For the next two or three days Jane had no occasion to observe that Alida was in the least degree obtrusive in her attention to the farmer. She was assiduous in her work and more diligent than ever in her conscious efforts to do what she thought he wished; but she was growing pale, constrained, and silent. She struggled heroically to appear as at first, but without much success, for she could not rally from the wound he had given her so unintentionally and which Jane's words had deepened. She almost loathed herself under her association with Mrs. Mumpson, and her morbid thoughts had hit upon a worse reason for Holcroft's apparent repulsion. As she questioned everything in the sleepless hours that followed the interview in the garden, she came to the miserable conclusion that he had discovered her love, and that by suggestion, natural to his mind, it reminded him of her pitiful story. He could be sorry for her and be kind; he could even be her honest friend and protector as a wronged and unhappy woman, but he could not love one with a history like hers and did not wish her to love him. This seemed an adequate explanation of the change in their relations, but she felt that it was one under which her life would wither and her heart break.
This promised to be worse than what she had dreaded at the almshouse—the facing the world alone and working till she died among strangers.
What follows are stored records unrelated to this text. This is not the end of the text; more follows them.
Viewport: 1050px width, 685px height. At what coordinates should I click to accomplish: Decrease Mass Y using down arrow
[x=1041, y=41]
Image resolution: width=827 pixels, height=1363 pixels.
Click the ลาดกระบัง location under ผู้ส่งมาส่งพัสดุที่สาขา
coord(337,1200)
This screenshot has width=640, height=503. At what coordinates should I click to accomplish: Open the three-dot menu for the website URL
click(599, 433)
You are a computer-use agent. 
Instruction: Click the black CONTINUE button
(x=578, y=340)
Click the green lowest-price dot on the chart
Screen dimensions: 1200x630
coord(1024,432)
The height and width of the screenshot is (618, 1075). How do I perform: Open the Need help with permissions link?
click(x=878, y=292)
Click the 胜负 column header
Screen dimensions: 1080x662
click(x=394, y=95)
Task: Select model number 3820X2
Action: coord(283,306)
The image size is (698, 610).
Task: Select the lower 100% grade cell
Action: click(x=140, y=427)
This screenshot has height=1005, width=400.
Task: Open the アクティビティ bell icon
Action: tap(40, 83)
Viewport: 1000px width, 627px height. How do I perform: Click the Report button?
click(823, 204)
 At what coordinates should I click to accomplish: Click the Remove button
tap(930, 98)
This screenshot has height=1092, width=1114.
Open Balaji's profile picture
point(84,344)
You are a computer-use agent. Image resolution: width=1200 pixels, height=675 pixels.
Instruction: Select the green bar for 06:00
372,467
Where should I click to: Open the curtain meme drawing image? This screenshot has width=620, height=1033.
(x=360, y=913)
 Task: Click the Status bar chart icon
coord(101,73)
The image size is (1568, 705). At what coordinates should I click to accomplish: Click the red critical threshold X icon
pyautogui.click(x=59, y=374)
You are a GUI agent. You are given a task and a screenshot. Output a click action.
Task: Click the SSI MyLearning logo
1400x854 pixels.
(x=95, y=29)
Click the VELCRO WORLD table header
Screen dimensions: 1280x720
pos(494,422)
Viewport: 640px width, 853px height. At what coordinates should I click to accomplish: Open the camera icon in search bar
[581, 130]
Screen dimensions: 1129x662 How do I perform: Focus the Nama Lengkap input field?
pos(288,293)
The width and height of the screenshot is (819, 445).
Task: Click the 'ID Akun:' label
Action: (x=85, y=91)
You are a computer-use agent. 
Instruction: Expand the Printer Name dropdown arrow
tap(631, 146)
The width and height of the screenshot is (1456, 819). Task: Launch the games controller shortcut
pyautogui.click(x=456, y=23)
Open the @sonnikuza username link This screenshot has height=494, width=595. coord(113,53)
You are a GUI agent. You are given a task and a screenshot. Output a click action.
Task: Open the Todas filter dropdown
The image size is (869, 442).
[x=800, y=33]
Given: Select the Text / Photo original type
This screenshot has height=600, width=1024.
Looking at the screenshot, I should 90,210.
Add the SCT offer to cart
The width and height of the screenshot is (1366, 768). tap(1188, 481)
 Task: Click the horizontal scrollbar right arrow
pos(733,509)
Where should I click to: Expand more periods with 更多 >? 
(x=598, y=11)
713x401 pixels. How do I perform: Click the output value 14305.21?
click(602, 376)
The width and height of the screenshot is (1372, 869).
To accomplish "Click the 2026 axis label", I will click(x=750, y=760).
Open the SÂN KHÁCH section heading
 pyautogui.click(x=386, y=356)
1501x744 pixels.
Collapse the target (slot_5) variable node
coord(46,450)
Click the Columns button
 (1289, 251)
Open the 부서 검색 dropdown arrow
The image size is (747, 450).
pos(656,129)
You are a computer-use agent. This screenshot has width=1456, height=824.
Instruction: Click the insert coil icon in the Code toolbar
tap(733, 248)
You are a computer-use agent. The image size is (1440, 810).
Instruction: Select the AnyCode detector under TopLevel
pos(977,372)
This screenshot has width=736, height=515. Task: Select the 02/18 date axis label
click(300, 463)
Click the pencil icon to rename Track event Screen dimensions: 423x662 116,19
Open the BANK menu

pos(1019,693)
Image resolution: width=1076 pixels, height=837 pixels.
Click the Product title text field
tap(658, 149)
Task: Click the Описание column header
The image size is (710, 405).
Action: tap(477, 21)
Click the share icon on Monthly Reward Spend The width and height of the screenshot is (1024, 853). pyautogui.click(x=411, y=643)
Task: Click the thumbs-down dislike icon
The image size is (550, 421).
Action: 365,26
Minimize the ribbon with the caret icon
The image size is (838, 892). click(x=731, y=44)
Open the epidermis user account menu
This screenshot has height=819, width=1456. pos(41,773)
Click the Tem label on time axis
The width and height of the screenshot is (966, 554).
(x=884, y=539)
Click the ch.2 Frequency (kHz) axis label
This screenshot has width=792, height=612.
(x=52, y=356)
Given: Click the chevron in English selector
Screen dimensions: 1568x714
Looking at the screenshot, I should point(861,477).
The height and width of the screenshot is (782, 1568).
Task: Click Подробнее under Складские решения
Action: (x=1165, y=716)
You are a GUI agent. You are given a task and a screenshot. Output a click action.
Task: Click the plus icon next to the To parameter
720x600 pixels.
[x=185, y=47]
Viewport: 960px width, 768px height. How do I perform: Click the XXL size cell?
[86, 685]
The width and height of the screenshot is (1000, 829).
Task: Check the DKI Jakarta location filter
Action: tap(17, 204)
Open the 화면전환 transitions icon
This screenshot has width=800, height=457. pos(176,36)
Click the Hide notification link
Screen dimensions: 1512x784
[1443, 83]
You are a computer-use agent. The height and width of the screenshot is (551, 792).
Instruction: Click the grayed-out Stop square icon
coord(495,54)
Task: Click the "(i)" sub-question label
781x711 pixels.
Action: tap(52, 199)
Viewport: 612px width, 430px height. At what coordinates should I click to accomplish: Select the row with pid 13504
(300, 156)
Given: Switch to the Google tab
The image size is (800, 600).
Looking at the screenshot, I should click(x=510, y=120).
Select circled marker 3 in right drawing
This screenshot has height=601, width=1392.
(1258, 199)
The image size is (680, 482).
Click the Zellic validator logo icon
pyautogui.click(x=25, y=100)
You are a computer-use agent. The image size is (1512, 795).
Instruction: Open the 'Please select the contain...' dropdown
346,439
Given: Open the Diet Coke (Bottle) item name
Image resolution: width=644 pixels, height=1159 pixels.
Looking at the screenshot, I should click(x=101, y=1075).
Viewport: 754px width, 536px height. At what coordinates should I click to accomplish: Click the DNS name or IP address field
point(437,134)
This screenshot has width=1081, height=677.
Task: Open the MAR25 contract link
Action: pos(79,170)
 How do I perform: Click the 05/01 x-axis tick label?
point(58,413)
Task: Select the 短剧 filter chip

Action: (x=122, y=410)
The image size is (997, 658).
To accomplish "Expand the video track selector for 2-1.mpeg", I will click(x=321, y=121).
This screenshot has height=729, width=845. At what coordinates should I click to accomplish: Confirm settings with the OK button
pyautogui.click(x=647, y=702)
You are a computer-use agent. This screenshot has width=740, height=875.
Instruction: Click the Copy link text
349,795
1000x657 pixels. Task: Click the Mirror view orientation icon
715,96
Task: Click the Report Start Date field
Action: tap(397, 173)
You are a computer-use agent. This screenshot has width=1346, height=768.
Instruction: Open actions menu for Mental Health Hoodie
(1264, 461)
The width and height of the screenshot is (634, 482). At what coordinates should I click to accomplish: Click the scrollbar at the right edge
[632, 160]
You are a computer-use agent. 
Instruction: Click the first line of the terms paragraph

The fact that they were strangers would enable her to see their averted faces with comparative indifference, but that the man to whom she had yielded her whole heart should turn away was intolerable. She felt that he could not do this willingly but only under the imperious instincts of his nature—that he was virtually helpless in the matter. There was an element in these thoughts which stung her woman's soul, and, as we have said, she could not rally.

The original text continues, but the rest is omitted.